Cyril Ramaphosa: Architect of social compacts
The new leader of the ANC has much to draw on from a sterling career in several areas of institutional construction, and his National Development Plan is waiting to be dusted off
SA’s governing party, the African National Congress (ANC), has a new president — Cyril Ramaphosa. But who is he?
Ramaphosa is a fitting choice to take over the government, stabilise the economy, and secure the constitutional architecture that he helped to create at the end of apartheid.
But to expect more would be expecting too much. He is unlikely to veer far from the traditional economic path chosen by the ANC.
We can draw on important features of his career for some conjecture about the man.
The early days
Ramaphosa was born in Johannesburg, the industrial heartland of SA, on November 17 1952. The second of the three children of a policeman, he grew up in Soweto where he attended primary and the first years of high school. He moved on to Mphaphuli High School in Sibasa, Limpopo, were he was elected head of the Student Christian Movement soon after his arrival.
He studied law at the then University of the North (Turfloop), where he became active in the South African Students Organisation, which espoused the black consciousness ideology of Steve Biko.

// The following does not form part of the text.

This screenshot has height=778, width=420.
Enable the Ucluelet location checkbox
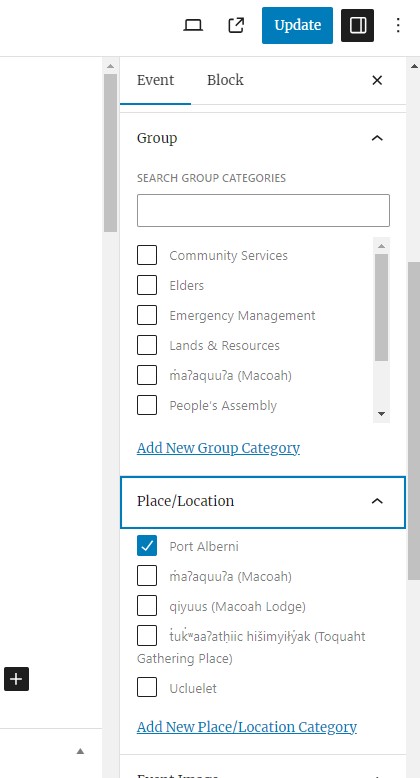(147, 688)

He became active in the University Student Christian Movement, which was steeped in the liberation theology of the black consciousness movement.
After graduating with a degree in law, Ramaphosa continued his political activism through the Black People’s Convention, for which he was jailed for six months. He went on to do his articles and joined the National Council of Trade Unions which was to form the National Union of Mineworkers (NUM), with Ramaphosa as its first secretary-general. He helped to build the NUM into the largest trade union in the country, serving as its secretary-general for just more than 10 years.
Business and politics
His prominence and public stature grew even more when he was elected secretary-general of the ANC in 1991.
Under the auspices of the Convention for a Democratic SA (Codesa), he became the ANC’s lead negotiator during negotiations on a postapartheid arrangement.
Following this, he led the ANC team in drawing up a new constitution for the country. It is now considered one of the most progressive constitutions in the world.
In 1994 Ramaphosa lost the contest to become President Nelson Mandela’s deputy. Having Thabo Mbeki appointed instead was a blow, but persuaded by Mandela, Ramaphosa went into business.
For the next two decades Ramaphosa put his energies into building a large investment holding company, Shanduka, with interests in sectors ranging from mining to fast foods. The success of the group confirmed his reputation as a skilled dealmaker and negotiator.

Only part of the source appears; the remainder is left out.